For Method -> "Congruential" the page notes that this generates low-quality randomness. What is known about the others? I came across a paper today (available here and here) showing that Method -> "Rule30CA" has an extremely small effective size, suggesting that it is probably unsuitable for simulation work. I was a little concerned on reading this, since there was nothing in the help that suggested it should not be used.

Which of the others are known to be good? In particular, is the default Method -> "ExtendedCA" known to pass such tests as BigCrush or Dieharder? I know of results for the Mersenne Twister, of course (does well on all but the linear complexity tests).

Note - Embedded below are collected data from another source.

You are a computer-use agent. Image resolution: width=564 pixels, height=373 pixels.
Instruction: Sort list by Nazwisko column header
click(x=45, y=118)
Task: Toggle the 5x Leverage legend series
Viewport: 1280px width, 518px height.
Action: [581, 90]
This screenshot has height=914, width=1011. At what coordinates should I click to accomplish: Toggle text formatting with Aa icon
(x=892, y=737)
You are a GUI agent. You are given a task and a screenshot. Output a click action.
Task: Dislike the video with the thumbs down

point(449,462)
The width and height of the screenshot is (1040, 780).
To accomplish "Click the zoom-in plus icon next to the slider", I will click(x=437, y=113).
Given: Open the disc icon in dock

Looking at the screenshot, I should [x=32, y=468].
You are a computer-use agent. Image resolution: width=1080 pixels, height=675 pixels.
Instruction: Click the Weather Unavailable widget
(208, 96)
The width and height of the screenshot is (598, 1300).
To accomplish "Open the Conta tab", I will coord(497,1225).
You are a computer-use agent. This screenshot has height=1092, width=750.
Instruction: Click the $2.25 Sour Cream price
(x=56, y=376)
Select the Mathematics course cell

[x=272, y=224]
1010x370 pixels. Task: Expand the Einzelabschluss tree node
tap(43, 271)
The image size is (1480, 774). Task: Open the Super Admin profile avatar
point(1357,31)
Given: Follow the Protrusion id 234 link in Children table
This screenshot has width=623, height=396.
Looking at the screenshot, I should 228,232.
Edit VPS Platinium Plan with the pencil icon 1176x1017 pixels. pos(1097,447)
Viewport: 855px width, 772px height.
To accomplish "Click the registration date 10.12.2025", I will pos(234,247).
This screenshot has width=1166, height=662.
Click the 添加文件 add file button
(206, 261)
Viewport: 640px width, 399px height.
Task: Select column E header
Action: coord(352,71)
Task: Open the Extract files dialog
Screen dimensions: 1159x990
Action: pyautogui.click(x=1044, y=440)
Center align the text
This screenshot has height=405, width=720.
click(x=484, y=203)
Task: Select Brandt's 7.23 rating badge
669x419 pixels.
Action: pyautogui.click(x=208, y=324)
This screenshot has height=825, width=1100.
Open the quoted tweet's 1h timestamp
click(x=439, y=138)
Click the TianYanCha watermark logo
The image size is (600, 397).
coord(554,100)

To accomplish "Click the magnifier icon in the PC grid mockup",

## Summary of Results So Far

• Congruential: Low quality (per documentation)
• ExtendedCA: Apparently high-quality; Lichtblau reports (in an answer below) that it passes BigCrush.
• Legacy: Presumably low quality, else would not have been obsoleted
• MersenneTwister: Fairly high quality, though fails some BigCrush tests
• MKL: Similar to MersenneTwister?
• ParallelGenerator: What is this?
• ParallelMersenneTwister: Same as MersenneTwister?
• Rule30CA: Low quality (Meier & Staffelbach 1991, Sipper & Tomassini 1996)

This question touches on math and computer science, but this se seemed the best fit.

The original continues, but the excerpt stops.